*WHAT YOU WILL DO:*
Leaving out every picture, copy the lines of the data exactly, from the first through the line containing "1280x720 pixels.".

━━ RECORDS

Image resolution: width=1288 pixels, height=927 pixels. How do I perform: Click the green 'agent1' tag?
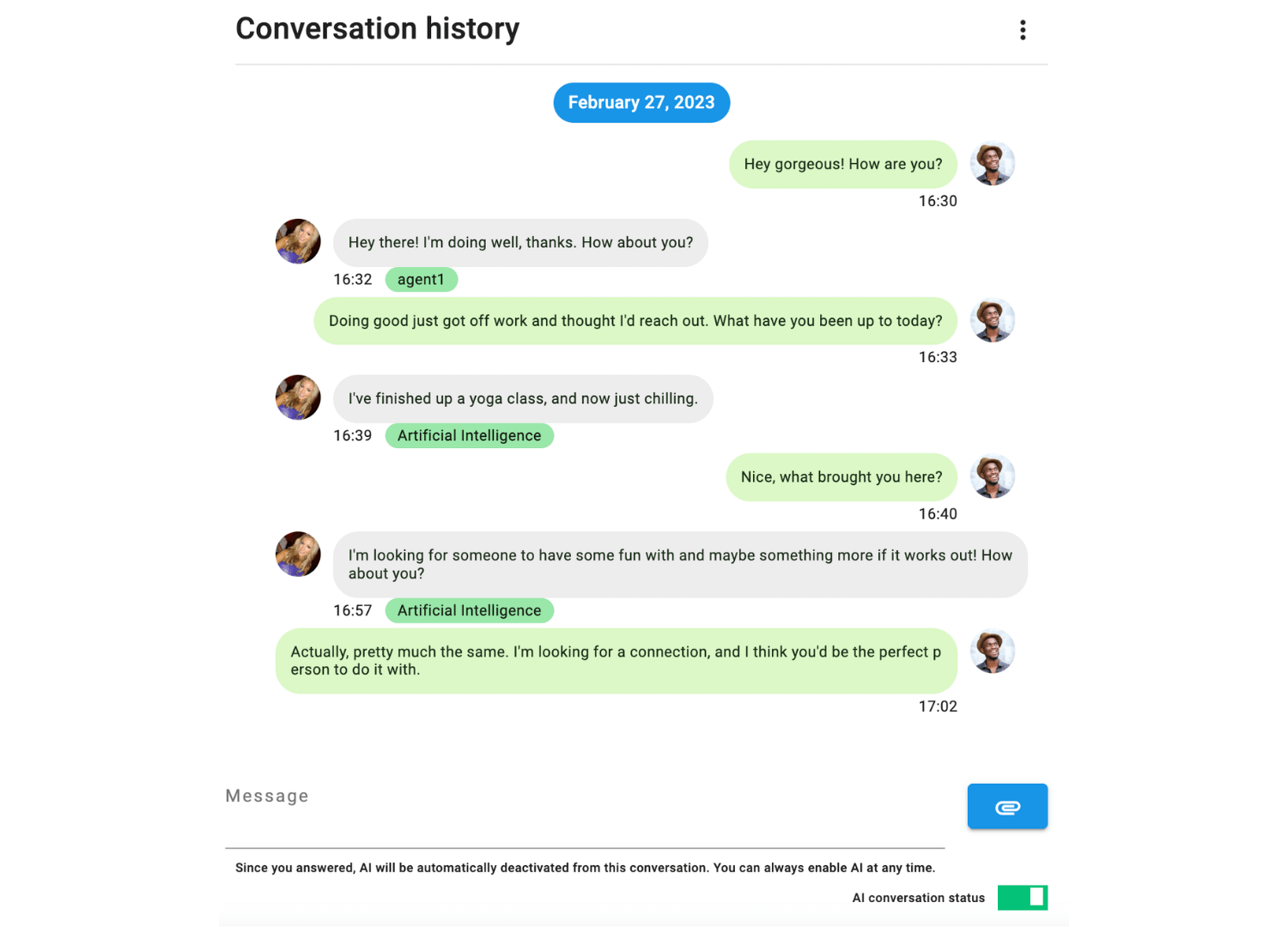[x=421, y=279]
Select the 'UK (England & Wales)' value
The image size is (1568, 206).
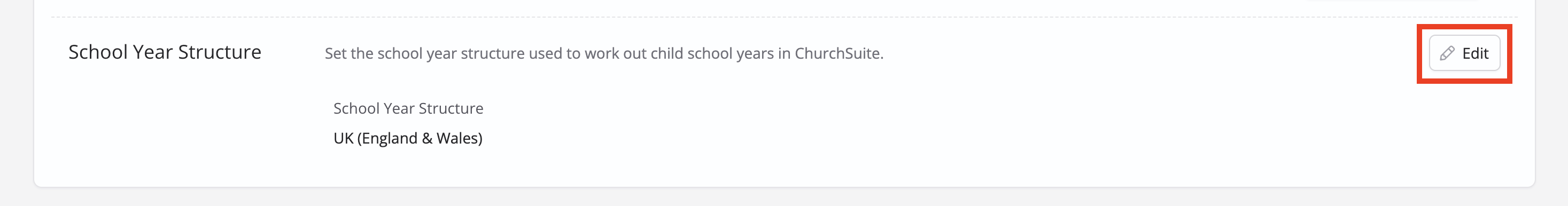click(x=408, y=139)
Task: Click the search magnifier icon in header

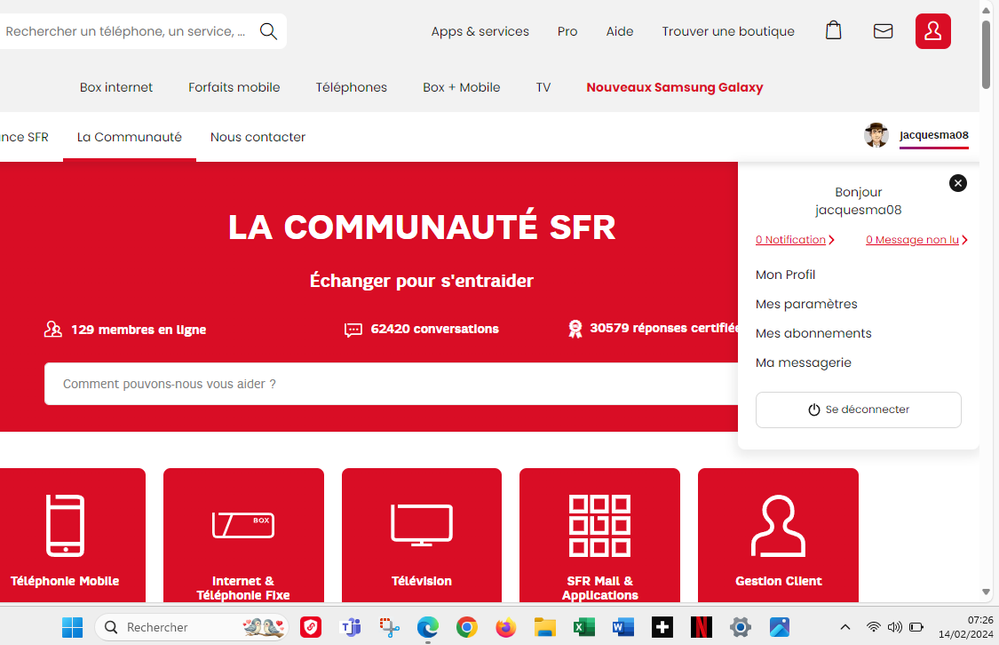Action: coord(268,31)
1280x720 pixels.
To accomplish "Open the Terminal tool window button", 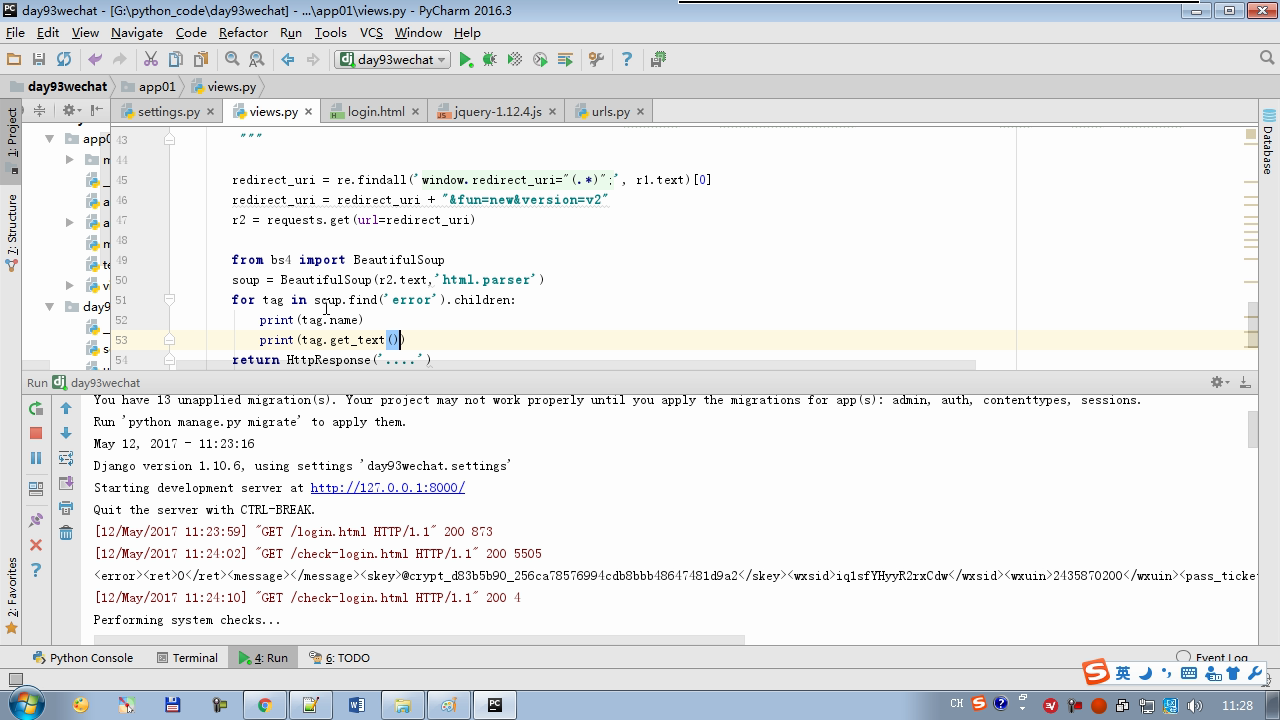I will click(187, 657).
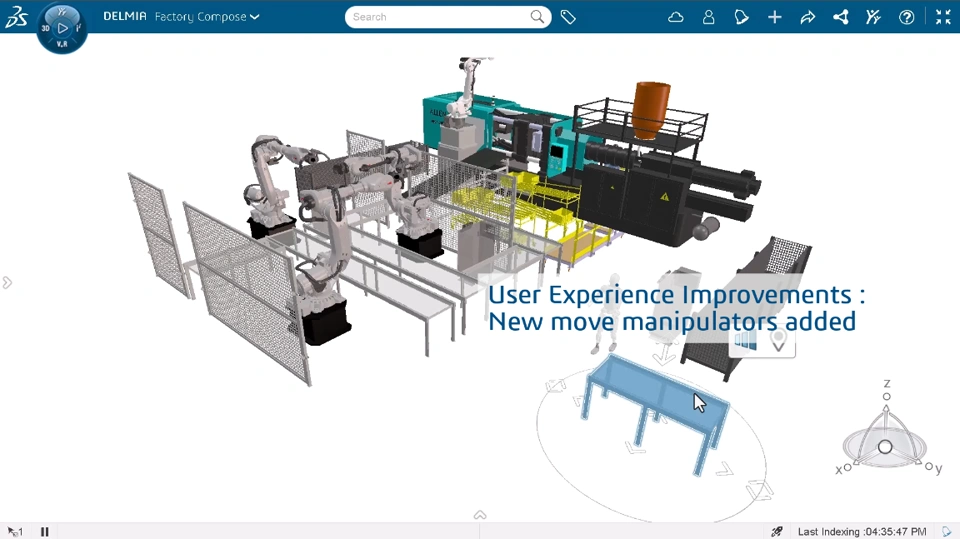The image size is (960, 539).
Task: Open the user profile icon
Action: (708, 17)
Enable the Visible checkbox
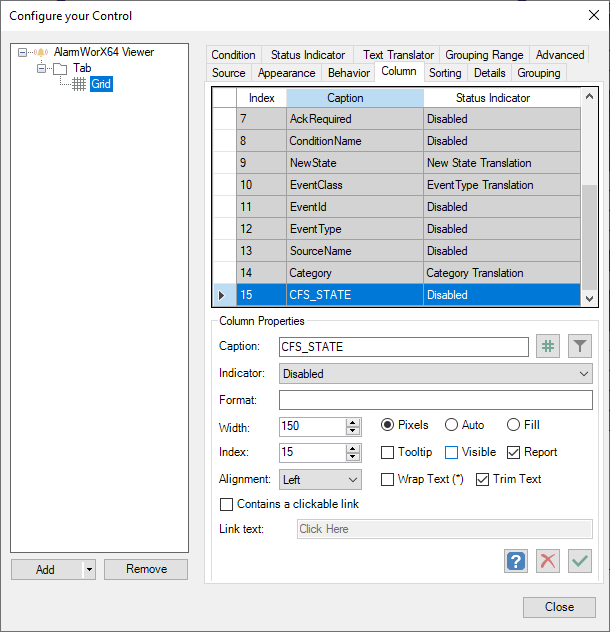 tap(452, 453)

━━━━

*TASK OUTPUT:*
Image resolution: width=1288 pixels, height=927 pixels. How do I perform: Click the green 'agent1' tag?
[x=421, y=279]
Select the 'UK (England & Wales)' value
The image size is (1568, 206).
click(x=408, y=139)
Task: Click the search magnifier icon in header

Action: coord(268,31)
1280x720 pixels.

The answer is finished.